*Exercise instructions*.
Gather every line of the material below that contains the string "width", and copy each of those lines.

*Supplied records*.
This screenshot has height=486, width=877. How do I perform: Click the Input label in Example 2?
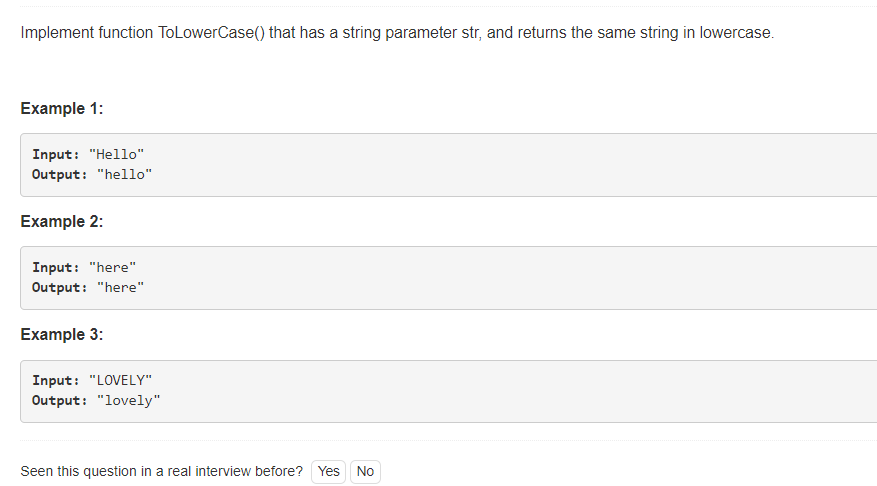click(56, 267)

--

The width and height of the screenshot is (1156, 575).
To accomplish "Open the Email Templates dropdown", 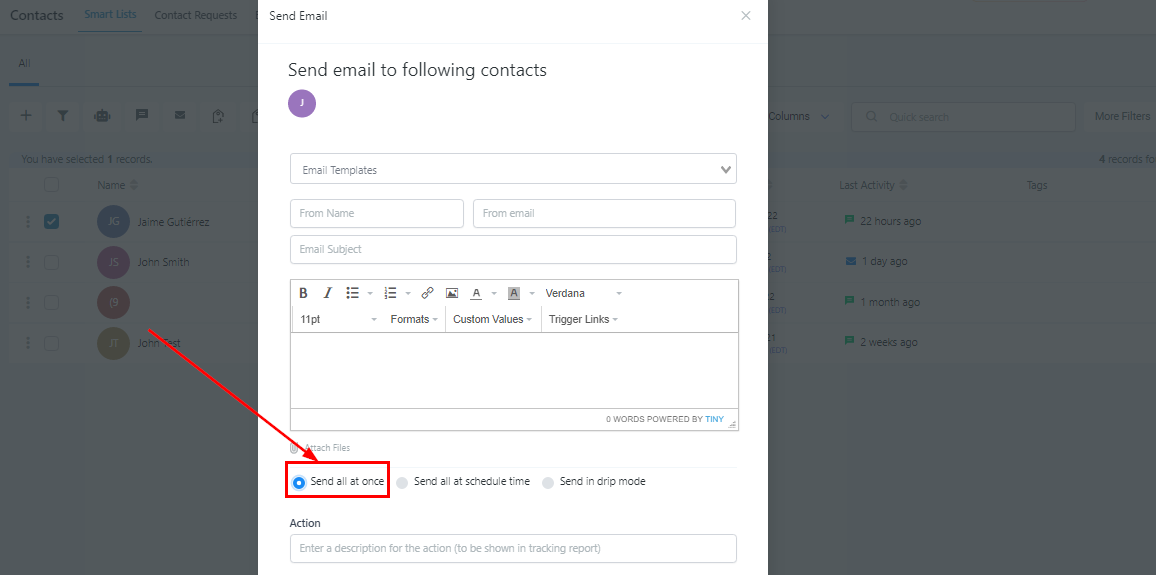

...

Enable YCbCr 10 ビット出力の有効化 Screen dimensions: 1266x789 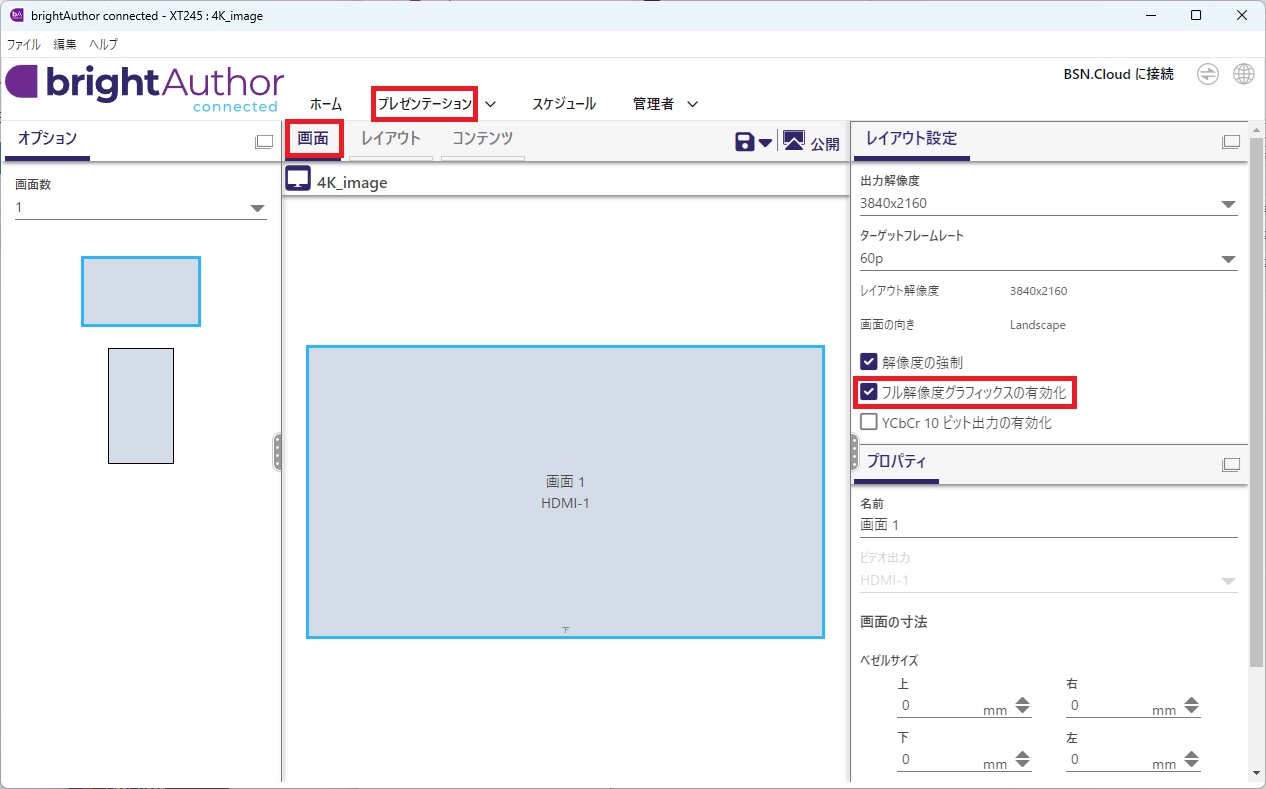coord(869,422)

*The reply*.
This screenshot has height=486, width=877. How do I perform: Click the Input label in Example 2?
The width and height of the screenshot is (1156, 575).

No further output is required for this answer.